HIT PHM is Dead, Long Live VBC

Not very proud of this lazy prediction as it is fairly simplistic, vague, and has an easy-to-guess outcome. Yes, it is more or less true, but if there was ever a throw-away prediction, this would be the one.

HIT  SDoH vendors with deep pockets from 2021 investments struggle to demonstrate ROI on par with those investments.

SDoH vendors are getting squeezed. UniteUs has yet to demonstrate convincing results, despite a very large investment, and some in the industry are seriously beginning to question whether or not UniteUs will survive the current downturn if it extends deep into 2023. Contributing to all of this is the often-overlooked complexity of the field. Coupling that with the immaturity of these technologies, lack of sufficient workflow capabilities, etc. makes early, demonstrable ROIs challenging.

MISS   Digital and hybrid digital/human navigation services will expand in offerings for employers.

This may have been our biggest miss and biggest mystery. Care navigation solutions appear to have a strong value proposition for employers: Guide employees in choosing appropriate venues of care for what ails them. Looks like low hanging fruit to us. However, reality can be far different from logic and vendors in this realm are struggling to survive as employers cancel contracts due to no perceived ROI. Accolade’s loss of one of its largest clients, Comcast, who also invested early on in Accolade says it all.

HIT Cloud wars pick up the pace.

With Oracle’s acquisition of Cerner to drive its vertical industry approach to cloud platforms we’ve added another competitor to the healthcare platform mix which has been dominated by Amazon Web Services (AWS), Microsoft’s Azure and Google Cloud. These four will continue to lead this industry forward in its cloud migration but expect users to take a multi-cloud approach, leveraging specific cloud services based on need and business use case.

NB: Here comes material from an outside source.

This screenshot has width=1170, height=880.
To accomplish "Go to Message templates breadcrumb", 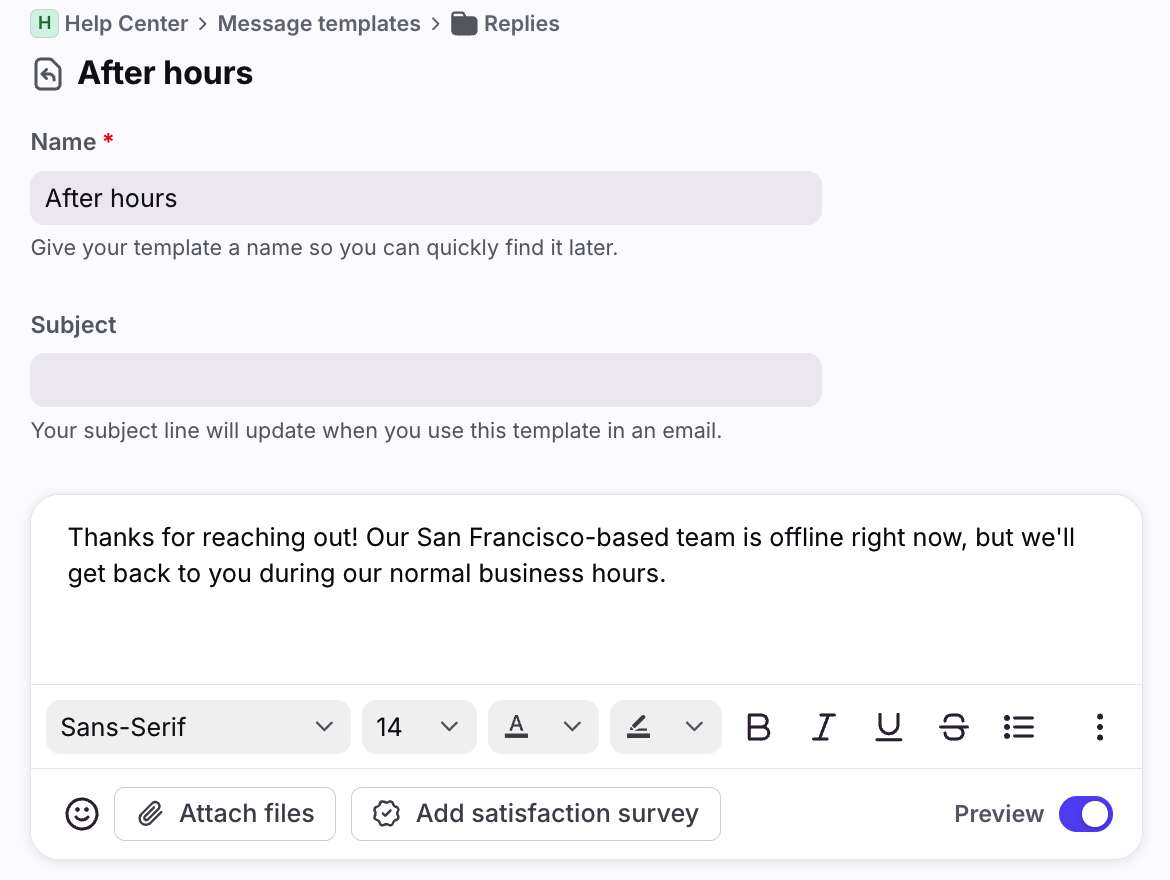I will click(x=319, y=23).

HIT Behavioral health will lead virtual care solutions.

Despite the fall-out of hybrid behavioral health-pill mill vendors such as Cerebral, behavioral health remains the absolute leader in telehealth services by a long-shot. While other telehealth services have come back down to earth from their previous COVID pandemic highs, telehealth-based behavioral health have maintained their 60+ percent level of all services being delivered via telehealth. 

HIT Significant increase in acquisitions in the AI for operations (AI4Ops) sector.

The year led off with Bain Capital purchasing Lean-TaaS, a vendor who we found to have an impressive solution suite and was profiled in our AI for Operations report that was published in 2021. This is only the beginning, as there remain quite a few mature solutions in the market today and new vendors coming forward with regularity.

MISS  IPO market for health IT companies will be very active.

Walking into 2022, we knew of several health IT companies that were making preparations to do an IPO in the coming year. Those best laid plans are now in the waste basket, as these companies await a more favorable climate economic climate than the one we are in currently.

MISS Consumer organizations begin organizing in response to the secondary uses of health data, pushing for more direct control of their health data and how it is used.

The techlash raised awareness of personal data and its commodification. Our personal health information is the most personal of all. However, consumers are still taking more of a laisse faire attitude towards this data and how it is shared. This will likely change in time, but not this year or next or the one after that.

Just Kidding Walmart goes all in on healthcare services.

Continuing to roll out their health strategy, Walmart will announce that sections of selected Walmart Supercenters will feature by-the-hour reservable hospital beds and self-service ambulatory surgical options.

In closing, may the new year ahead bring you good health and joy, mixed in with your favorite predictions becoming reality.